From the BCC Will went to the IREX office in Tbilisi Georgia where he was the Regional Director for the IREX Caucusus Region of Georgia, Armenia and Azerbaijan. He teamed up with a Soros Foundation director from Azerbaijan and the NATO Science Director in 1999 to form a regional umbrella group to direct NATO's efforts to provide high speed Internet service to the Caucasus'.

In 2001, Will was hired by Carana Corporation of Fairfax Virginia to be the Chief of Party for a five-country project in Kazakhstan and Central Asia to provide universities with funds amnd materials to redevelop their infrastructure, retrain faculty in economics, finance and business and to develop Internet education. Will stayed at this until 2003 and then changed gears back to teaching. He stayed in Central Asia for one more year to teach courses in the regional training program he had helped establish there called the Education Network (EdNet) to provide Master level education for professors in economics and business administration.

In 2006 Will moved to Mobile Alabama and started an online university, named Omniversity®. By 2008 it had gone through the 'shakedown' phase of developing courses and recruiting a test group of students. But alas, the financial crisis of 2008 spelled doom for the business as creditors demanded faster payment and the licensing agency balked at renewing the license in a timely manner. Will retired.

Liza had worked at a Russian construction design bureau as an economist during the Soviet era. As perestroika was happening she found herself in a more entrepreneurial role. She sold Zepter pots and pans and then shifted to writing computer programs for a local bank in Dubna. She was working as an interpreter and clerical aid for the Dubna office of the Center for Citizen Initiatives of San Francisco until late 1996.

She moved from CCI to the office of another U.S. contractor in Moscow, the Citizen's Democracy Corps (CDC) of Washington, DC. Liza was unemployed for a year when she went with Will to the Republic of Georgia for his job. In 2001 Will got hired for work in Kazakhstan. Liza decided to take work there with a software company.
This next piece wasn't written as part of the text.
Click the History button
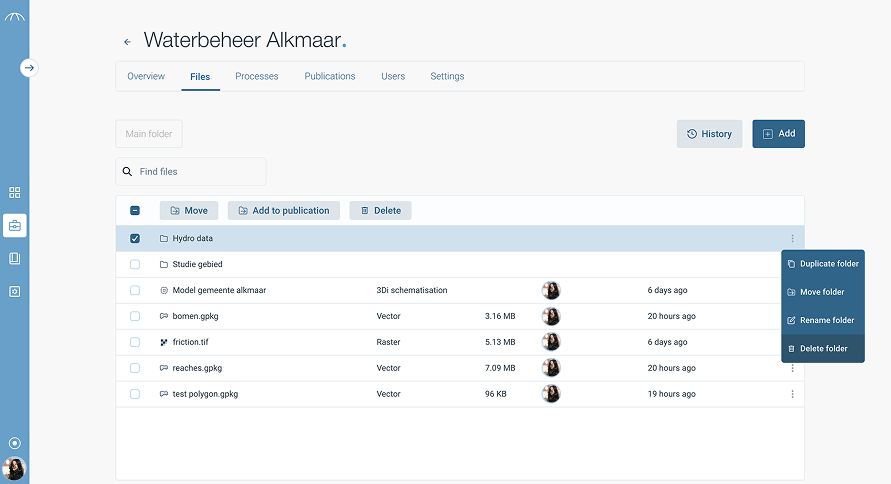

Returning to Moscow in 2003 so Vas could finish his education in a Russian school, Liza took work with a series of software companies. Then she jumped to marketing director for a British law firm in their Moscow office. And from there she joined Price Waterhouse Coopers (PwC) as a marketing assistant. And now Liza works on projects as she feels the desire/need for money. She is currently working part-time in the project for Open Government in Russia.